【ベルリン勝田友巳】第60回ベルリン国際映画祭の授賞式が20日(日本時間21日未明)に行われ、コンペティション部門に出品された日本映画「キャタピラー」で主演した寺島しのぶさん(37)に最優秀女優賞(銀熊賞)が贈られた。寺島さんは大阪で舞台に出演するため、授賞式を欠席した。若松孝二監督(73)が代わりにトロフィーを受け取り、メールで届いた寺島さんのメッセージを披露。「生涯の宝物にします。いつかすべての国の戦争がなくなることを祈ります。殺し合いでは何も解決しないことが伝わればいいと思います」と読み上げると、会場から大きな拍手が送られた。
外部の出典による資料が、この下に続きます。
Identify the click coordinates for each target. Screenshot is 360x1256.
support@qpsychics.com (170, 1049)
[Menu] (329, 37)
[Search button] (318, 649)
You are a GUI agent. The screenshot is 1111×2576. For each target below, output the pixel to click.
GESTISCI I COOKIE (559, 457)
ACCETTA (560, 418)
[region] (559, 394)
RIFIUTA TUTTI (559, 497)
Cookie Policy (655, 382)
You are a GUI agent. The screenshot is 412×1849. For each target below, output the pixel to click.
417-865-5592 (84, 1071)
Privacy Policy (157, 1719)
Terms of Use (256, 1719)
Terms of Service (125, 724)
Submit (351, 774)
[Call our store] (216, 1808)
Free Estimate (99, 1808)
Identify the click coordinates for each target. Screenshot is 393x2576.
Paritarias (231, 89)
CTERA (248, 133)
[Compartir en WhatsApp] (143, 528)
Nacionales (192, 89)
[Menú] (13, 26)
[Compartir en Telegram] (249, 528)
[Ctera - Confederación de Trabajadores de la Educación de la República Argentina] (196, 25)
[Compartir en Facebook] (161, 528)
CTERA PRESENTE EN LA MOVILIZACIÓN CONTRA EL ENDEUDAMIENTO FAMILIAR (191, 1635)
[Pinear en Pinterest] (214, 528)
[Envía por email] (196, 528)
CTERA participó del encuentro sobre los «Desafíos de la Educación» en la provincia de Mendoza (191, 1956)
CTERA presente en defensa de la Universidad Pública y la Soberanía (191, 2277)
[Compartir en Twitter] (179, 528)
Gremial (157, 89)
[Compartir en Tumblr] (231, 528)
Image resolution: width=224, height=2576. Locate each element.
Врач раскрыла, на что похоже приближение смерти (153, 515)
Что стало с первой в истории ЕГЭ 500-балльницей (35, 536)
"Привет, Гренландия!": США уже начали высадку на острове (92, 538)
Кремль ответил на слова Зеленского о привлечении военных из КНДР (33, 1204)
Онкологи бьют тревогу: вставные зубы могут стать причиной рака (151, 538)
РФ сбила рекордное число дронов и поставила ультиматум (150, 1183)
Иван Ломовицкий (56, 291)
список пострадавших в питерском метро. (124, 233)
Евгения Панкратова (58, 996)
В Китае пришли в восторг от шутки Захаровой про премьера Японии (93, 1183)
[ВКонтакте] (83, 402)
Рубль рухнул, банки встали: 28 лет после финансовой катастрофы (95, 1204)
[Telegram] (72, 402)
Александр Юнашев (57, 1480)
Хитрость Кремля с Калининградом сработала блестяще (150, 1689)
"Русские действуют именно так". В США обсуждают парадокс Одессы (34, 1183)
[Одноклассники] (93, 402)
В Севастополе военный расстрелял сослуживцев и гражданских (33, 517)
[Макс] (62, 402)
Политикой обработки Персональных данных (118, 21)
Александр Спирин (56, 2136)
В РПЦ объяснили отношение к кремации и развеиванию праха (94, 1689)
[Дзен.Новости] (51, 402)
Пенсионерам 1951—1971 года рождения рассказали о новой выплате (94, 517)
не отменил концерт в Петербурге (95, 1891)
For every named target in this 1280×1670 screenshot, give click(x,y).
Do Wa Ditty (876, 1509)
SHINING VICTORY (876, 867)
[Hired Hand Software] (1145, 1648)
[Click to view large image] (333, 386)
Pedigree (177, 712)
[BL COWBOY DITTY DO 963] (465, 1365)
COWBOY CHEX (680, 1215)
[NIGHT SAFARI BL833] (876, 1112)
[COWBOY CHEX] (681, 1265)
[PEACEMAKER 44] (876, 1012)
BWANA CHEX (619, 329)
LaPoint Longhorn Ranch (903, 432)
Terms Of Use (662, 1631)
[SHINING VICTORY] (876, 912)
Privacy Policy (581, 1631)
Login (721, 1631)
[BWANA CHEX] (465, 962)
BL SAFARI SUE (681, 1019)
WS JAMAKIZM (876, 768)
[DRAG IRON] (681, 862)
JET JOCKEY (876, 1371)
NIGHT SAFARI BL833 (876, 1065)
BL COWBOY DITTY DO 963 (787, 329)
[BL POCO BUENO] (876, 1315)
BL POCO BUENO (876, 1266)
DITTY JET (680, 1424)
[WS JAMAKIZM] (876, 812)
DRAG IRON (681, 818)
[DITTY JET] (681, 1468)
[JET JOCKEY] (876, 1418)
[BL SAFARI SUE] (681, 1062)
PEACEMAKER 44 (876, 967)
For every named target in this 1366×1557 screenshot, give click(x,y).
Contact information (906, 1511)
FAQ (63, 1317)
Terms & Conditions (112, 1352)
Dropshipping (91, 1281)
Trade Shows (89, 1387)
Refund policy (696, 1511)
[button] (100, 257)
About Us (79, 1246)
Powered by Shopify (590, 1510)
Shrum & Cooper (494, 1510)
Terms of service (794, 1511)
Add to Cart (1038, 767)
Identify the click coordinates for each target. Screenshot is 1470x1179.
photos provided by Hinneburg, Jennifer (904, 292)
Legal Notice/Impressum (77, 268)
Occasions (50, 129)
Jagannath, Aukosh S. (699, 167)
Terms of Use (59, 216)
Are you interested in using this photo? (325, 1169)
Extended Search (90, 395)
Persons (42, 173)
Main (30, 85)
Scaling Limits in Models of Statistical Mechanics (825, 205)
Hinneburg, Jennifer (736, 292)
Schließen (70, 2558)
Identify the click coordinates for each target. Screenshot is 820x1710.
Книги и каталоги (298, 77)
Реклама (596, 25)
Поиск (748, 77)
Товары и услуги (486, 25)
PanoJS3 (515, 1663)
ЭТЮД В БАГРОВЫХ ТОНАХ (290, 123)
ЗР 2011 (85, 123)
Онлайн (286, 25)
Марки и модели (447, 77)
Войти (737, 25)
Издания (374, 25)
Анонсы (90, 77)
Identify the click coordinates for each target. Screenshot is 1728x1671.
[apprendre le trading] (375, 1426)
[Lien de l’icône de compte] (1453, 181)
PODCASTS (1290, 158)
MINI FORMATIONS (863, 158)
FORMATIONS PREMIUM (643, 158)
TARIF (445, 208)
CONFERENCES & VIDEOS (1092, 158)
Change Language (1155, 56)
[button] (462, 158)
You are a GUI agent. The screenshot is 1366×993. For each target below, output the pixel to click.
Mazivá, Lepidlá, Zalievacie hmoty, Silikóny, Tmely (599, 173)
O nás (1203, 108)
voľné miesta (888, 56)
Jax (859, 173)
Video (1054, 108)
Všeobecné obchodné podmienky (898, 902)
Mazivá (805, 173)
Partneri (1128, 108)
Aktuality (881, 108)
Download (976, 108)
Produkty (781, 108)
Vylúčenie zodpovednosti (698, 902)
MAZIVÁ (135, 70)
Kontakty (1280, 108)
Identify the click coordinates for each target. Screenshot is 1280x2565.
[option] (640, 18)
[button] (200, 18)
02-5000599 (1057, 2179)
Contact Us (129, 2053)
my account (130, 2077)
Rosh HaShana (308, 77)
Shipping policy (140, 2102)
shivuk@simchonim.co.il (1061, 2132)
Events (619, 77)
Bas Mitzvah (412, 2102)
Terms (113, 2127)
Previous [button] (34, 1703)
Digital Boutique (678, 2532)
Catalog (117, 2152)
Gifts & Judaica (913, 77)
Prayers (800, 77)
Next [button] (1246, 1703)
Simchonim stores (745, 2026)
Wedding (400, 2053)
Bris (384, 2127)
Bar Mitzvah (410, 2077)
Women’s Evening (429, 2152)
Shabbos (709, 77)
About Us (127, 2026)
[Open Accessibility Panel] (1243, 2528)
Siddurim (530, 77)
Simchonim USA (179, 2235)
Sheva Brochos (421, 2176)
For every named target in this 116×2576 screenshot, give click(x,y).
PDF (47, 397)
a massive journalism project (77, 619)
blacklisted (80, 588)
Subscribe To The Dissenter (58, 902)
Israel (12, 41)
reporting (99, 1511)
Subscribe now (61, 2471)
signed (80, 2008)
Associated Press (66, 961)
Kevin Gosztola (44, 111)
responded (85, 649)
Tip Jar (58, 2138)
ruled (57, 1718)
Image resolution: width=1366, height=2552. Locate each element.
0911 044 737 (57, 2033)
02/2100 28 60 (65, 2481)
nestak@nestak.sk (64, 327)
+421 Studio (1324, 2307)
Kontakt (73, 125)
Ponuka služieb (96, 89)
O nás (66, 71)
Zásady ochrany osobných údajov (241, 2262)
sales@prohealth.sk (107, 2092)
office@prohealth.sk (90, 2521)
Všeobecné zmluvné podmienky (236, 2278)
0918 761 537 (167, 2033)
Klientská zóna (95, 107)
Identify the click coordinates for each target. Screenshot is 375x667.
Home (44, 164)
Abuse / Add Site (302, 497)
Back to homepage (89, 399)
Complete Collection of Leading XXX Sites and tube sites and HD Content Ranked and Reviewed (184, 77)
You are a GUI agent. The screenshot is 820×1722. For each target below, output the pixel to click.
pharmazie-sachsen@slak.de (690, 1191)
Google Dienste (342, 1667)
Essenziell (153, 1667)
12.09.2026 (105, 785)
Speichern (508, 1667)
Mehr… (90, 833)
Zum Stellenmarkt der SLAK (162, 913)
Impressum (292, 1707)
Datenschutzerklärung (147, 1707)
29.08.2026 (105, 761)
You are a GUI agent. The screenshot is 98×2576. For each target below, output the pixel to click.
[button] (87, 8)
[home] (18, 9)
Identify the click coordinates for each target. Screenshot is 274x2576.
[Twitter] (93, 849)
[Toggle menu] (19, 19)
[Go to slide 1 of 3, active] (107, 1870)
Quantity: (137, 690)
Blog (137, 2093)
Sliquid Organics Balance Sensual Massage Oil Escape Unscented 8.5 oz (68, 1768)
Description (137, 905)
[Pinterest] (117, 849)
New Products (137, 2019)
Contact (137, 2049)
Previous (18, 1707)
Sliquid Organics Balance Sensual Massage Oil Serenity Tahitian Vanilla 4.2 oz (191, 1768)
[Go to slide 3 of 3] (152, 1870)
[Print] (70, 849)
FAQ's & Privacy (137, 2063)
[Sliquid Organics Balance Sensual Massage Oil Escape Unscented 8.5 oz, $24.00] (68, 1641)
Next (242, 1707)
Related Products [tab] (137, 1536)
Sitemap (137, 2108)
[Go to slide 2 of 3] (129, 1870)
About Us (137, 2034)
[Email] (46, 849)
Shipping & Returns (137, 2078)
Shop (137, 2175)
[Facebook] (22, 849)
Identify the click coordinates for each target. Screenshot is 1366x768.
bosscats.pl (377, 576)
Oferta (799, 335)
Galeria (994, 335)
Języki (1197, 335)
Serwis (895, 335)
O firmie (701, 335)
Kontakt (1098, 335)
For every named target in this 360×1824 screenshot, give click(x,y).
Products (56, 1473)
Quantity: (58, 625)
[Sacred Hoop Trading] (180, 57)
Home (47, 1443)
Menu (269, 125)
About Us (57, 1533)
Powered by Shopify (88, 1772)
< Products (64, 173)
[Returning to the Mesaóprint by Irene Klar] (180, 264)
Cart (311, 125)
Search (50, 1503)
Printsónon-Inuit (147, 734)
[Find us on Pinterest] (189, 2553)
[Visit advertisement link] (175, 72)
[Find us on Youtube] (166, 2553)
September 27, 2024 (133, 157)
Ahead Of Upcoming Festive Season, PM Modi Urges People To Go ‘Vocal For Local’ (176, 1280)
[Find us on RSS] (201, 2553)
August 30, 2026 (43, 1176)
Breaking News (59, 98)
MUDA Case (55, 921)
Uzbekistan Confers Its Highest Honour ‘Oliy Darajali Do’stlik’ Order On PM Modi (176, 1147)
 「キャタピラー」の舞台は第二次大戦中の日本の小村。前線で負傷して帰国し、「軍神」にまつり上げられる久蔵を大西信満さん(34)、動けない夫の欲望を必死に受け止めるシゲ子を寺島さんが演じた。若松監督が「戦争は人殺しで、犠牲になるのは弱い民衆。軍備強化が議論される日本の現状への怒りを表現した」という作品だ。

 シゲ子は戦時下の倫理観に従って夫に仕えるが、次第に理不尽な苦しみへの不満を募らせ、久蔵を支配し始める。寺島さんは体を張って、夫に対する愛情と戦争への憎しみが絡み合う複雑な役を演じ、映画のメッセージを体現した。

 映画祭期間中、「繊細に感情を表現し、極めて説得力があった」(スクリーン誌)などと、寺島さんは高く評価されていた。若松監督は授賞式後の会見で「プロとして精いっぱい真剣な演技をしてくれた」とたたえた。